I write this post to point out that this is not true.
Google announced Project Starline a while back, which promises to do mind-bendingly high-quality video calls, using AI to perform the compression. It probably uses Google’s SoundStream, which they’ve termed a “neural audio codec”, for the audio component.
Why can a neural audio codec provide “3.2x-4x” bitrate gains over non-neural codecs?
It’s because these models are only encoding a small region of their possible input space. The SoundStream codec is specifically trained to encode speech, music, and environmental sounds. Likewise, I’m confident that whatever they’re using for video in Starline is optimized specifically for representing people sitting in a Starline booth.
If we were to train a model on image files with evenly distributed random noise, it would come up against the standard information-theoretical limits. But if our data distribution is substantially restricted (as it is in most ML applications), the model can encode a lot of knowledge about images in a shared representation that’s relatively small. There is a ton of structure shared across distributions like “all images taken by a camera”, and even more for more restricted distributions like “photos of cats and dogs” or “photos of visual art”.I’m willing to bet that this is also why neural models are sensitive to adversarial perturbations—all you have to do is shift off the manifold somewhat and you’ve created something unlike anything the model has ever seen, while escaping human detection. What is it about human perception that gets around this? We see this idea at work with auto-encoders, whose explicit task is to learn compact representations of data distributions. Learned auto-encoder image compression methods now outperform their classical counterparts.Cui et al. 2021. “Asymmetric gained deep image compression with continuous rate adaptation”. (CVPR, arXiv) Given all this, it’s clear that information theory still allows for large models like DALL-E or Stable Diffusion to contain high-fidelity representations of their training images, even if it’s not exact or recoverable.

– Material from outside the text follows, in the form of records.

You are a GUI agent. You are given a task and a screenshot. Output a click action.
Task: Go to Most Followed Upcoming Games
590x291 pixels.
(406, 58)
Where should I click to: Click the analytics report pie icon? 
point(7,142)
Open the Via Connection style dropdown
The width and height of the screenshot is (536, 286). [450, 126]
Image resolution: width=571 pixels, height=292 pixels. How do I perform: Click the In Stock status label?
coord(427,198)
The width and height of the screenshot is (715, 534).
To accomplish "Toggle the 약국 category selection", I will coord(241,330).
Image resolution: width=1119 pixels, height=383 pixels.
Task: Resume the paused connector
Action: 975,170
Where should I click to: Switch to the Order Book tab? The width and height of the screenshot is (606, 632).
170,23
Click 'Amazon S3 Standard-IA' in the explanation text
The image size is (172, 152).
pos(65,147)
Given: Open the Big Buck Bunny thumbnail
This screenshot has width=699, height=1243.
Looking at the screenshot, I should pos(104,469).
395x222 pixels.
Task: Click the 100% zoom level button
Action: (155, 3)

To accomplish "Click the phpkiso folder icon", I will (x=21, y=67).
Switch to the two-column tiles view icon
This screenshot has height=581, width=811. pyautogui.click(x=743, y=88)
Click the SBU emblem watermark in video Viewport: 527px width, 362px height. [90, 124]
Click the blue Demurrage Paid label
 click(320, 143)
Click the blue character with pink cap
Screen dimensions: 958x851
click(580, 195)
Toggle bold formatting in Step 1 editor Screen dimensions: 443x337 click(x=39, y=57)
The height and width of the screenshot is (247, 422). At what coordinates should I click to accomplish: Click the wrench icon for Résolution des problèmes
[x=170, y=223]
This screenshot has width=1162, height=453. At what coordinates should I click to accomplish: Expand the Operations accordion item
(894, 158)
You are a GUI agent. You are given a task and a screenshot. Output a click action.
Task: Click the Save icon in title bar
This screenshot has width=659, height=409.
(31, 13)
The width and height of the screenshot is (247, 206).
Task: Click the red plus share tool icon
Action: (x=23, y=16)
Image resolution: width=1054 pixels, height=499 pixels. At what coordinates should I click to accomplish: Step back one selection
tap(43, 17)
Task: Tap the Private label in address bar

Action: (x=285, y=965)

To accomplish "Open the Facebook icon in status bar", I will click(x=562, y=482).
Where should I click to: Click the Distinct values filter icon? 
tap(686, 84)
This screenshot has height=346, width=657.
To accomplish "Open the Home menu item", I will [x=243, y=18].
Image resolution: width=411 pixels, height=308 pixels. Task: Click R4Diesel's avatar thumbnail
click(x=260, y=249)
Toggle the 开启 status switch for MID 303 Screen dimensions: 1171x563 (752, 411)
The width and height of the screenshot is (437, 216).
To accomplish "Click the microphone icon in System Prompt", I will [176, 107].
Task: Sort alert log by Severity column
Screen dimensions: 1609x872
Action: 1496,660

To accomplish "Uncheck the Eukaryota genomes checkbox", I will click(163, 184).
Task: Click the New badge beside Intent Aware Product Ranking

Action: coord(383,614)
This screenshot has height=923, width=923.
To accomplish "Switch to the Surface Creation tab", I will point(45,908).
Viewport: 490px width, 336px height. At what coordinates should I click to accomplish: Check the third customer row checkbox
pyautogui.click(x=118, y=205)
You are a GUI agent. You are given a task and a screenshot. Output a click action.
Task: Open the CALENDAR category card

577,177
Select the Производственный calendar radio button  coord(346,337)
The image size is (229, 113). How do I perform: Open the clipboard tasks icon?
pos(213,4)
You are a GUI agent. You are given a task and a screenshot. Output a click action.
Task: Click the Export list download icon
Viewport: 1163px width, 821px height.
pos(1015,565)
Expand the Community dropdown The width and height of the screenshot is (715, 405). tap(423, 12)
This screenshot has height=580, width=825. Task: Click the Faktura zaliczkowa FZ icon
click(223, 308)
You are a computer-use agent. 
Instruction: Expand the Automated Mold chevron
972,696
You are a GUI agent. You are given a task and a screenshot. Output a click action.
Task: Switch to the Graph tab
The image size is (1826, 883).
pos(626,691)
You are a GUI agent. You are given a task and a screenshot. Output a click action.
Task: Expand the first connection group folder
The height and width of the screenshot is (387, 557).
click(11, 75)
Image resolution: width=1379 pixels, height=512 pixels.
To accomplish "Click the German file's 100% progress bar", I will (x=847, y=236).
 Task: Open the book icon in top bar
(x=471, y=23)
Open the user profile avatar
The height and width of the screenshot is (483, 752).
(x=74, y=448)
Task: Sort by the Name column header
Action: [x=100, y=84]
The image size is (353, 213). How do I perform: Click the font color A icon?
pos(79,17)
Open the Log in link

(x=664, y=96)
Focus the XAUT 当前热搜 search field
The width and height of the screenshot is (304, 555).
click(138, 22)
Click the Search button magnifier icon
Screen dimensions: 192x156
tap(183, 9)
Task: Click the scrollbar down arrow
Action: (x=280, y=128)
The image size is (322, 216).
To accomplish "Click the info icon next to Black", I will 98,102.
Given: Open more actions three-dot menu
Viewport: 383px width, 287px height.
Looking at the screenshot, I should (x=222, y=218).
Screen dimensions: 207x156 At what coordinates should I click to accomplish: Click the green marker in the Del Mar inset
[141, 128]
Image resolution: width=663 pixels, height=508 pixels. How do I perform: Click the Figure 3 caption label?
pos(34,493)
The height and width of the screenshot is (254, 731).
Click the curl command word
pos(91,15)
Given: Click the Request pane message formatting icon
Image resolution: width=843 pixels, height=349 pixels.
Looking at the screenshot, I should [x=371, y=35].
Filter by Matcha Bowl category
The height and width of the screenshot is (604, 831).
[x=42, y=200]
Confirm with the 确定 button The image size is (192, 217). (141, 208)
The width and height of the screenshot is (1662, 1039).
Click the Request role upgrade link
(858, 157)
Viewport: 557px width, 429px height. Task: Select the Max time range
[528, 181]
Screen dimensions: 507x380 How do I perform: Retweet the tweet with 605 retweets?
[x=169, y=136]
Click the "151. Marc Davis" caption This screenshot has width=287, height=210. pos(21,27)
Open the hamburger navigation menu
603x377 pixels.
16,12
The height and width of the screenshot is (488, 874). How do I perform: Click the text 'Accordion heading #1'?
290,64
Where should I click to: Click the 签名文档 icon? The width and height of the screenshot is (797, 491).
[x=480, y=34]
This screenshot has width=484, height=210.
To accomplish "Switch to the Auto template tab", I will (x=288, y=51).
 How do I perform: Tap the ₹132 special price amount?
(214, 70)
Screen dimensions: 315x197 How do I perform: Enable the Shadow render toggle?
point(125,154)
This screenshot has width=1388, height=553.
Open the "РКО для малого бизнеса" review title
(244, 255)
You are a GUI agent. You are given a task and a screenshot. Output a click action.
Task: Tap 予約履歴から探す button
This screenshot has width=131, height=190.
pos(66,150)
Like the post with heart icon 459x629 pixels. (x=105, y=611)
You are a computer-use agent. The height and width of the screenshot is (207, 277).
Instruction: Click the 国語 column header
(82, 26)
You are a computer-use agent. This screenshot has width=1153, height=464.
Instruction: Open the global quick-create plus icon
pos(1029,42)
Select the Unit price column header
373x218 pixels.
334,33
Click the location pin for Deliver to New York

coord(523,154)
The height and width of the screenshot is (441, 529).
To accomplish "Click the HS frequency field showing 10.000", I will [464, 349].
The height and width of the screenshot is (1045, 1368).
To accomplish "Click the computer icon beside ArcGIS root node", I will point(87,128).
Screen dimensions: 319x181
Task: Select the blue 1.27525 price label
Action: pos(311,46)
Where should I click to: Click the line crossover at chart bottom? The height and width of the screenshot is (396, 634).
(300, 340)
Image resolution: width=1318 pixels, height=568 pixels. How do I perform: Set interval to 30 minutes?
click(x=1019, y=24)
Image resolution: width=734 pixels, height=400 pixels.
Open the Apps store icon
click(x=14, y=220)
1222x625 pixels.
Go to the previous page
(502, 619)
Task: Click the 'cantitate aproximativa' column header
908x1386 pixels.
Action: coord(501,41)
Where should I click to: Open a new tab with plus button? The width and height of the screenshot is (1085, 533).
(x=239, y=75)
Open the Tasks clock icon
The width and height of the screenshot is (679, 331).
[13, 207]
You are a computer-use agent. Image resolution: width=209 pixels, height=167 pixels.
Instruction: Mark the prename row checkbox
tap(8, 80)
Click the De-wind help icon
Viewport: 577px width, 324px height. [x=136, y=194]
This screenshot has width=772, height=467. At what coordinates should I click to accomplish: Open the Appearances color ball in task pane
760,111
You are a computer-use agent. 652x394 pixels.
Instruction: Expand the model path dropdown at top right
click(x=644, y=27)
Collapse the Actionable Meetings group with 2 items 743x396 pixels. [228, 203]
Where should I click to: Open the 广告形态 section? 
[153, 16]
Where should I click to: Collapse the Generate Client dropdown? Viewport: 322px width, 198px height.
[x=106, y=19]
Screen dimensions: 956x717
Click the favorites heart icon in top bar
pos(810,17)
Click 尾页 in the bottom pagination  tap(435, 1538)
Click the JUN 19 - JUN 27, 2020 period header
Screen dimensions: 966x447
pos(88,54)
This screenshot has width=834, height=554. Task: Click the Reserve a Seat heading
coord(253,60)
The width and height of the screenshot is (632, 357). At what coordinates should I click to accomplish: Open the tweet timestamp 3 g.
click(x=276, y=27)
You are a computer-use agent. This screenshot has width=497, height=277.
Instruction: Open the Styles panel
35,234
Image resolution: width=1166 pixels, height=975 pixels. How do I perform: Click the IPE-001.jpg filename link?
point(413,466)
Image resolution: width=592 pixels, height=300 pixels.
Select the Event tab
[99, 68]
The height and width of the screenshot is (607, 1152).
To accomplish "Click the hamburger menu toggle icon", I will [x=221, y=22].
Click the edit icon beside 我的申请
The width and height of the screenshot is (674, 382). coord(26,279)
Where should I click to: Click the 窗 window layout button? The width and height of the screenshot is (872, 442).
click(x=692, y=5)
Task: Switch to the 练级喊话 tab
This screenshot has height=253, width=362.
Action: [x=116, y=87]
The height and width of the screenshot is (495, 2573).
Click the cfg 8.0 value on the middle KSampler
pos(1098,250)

interpretability and fair use
Even if 5 billion images in a 4GB model still sounds like too much, I don’t think we actually need that point in order to see some problems with this defense. The fact is that we actually don’t understand how the neural network operates internally. stablediffusionfrivolous.com claims that “AI image generators make use of on the order of a byte or so per image”, but there’s no way to empirically determine such a claim. Imagine the scenario where the case gets decided in favor of stable diffusion on the basis of the information theory argument. Then consider these possible futures:
Researchers discover a way to extract reasonably accurate original training art from the representations a year from now.There’s already work showing that retrieval of images close to original images is possible! Check out these Stable Diffusion-generated images compared with samples from the training set, and see Somepalli et al. 2022. “Diffusion art or digital forgery? Investigating data replication in diffusion models” (arXiv). Obviously there are limitations to this particular work: it uses the training images to search the model for a similar possible outputs, so by definition the resulting images will be similar.
Researchers discover a way to extract original training art 20 years from now.
We discover that there exists an entangled internal representation of all the training art, but it’s impossible to extract original training art from the model.
Researchers never discover a way to extract original training art, but do find a way to determine to high accuracy whether a particular image was used as a training example.
Are we comfortable deciding the legality of this use of art data without actually understanding the internals of the technology? I think rational people can land on both sides of this question:
- for legality
- We don’t yet understand how humans rely on the art they’ve seen when generating new art, yet we’re comfortable allowing humans to create works that are highly derivative.
- Copyright isn’t really a fair system anyway, and only exists out of the artists’ need for profit in a capitalist system. We should set art free by allowing more people to participate through these technologies.
- against legality
- These technologies only make it harder for artists to benefit from their works, which is necessary in a capitalist system.
- On the spectrum from completely derivative to completely novel, these AI systems probably sit somewhere on the less novel side compared to humans. That means these technologies probably offend the spirit of fair use.